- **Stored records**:
==================================================
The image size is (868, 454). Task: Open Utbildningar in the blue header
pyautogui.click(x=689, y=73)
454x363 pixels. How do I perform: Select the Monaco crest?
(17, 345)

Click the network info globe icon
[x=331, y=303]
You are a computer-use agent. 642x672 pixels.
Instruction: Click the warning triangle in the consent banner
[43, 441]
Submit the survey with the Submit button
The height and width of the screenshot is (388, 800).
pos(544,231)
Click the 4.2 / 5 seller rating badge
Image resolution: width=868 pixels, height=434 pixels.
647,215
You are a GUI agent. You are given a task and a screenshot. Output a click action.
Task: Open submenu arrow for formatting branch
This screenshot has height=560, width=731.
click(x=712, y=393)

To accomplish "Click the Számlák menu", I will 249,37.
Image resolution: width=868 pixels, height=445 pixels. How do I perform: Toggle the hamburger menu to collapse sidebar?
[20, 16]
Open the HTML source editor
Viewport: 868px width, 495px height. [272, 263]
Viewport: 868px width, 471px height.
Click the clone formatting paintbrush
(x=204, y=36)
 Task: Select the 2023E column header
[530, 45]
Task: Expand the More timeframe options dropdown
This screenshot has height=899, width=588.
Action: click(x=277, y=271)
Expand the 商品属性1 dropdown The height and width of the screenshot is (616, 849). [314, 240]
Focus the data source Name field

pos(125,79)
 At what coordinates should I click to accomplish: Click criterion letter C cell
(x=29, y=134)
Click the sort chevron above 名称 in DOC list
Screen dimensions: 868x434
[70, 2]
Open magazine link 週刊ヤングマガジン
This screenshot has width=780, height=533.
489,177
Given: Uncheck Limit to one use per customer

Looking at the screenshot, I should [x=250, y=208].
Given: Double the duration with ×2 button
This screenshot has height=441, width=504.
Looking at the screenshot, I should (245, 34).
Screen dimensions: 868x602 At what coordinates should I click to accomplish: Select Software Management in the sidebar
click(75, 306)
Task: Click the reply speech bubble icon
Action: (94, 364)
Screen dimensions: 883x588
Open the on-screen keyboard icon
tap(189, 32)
==================================================
- **Assignment**: If a line falls between the first line of the records and the line containing "Task: Expand the", inclusive, repeat it exactly; leave out all others.

- **Task solution**:
The image size is (868, 454). Task: Open Utbildningar in the blue header
pyautogui.click(x=689, y=73)
454x363 pixels. How do I perform: Select the Monaco crest?
(17, 345)

Click the network info globe icon
[x=331, y=303]
You are a computer-use agent. 642x672 pixels.
Instruction: Click the warning triangle in the consent banner
[43, 441]
Submit the survey with the Submit button
The height and width of the screenshot is (388, 800).
pos(544,231)
Click the 4.2 / 5 seller rating badge
Image resolution: width=868 pixels, height=434 pixels.
647,215
You are a GUI agent. You are given a task and a screenshot. Output a click action.
Task: Open submenu arrow for formatting branch
This screenshot has height=560, width=731.
click(x=712, y=393)

To accomplish "Click the Számlák menu", I will 249,37.
Image resolution: width=868 pixels, height=445 pixels. How do I perform: Toggle the hamburger menu to collapse sidebar?
[20, 16]
Open the HTML source editor
Viewport: 868px width, 495px height. [272, 263]
Viewport: 868px width, 471px height.
Click the clone formatting paintbrush
(x=204, y=36)
 Task: Select the 2023E column header
[530, 45]
Task: Expand the More timeframe options dropdown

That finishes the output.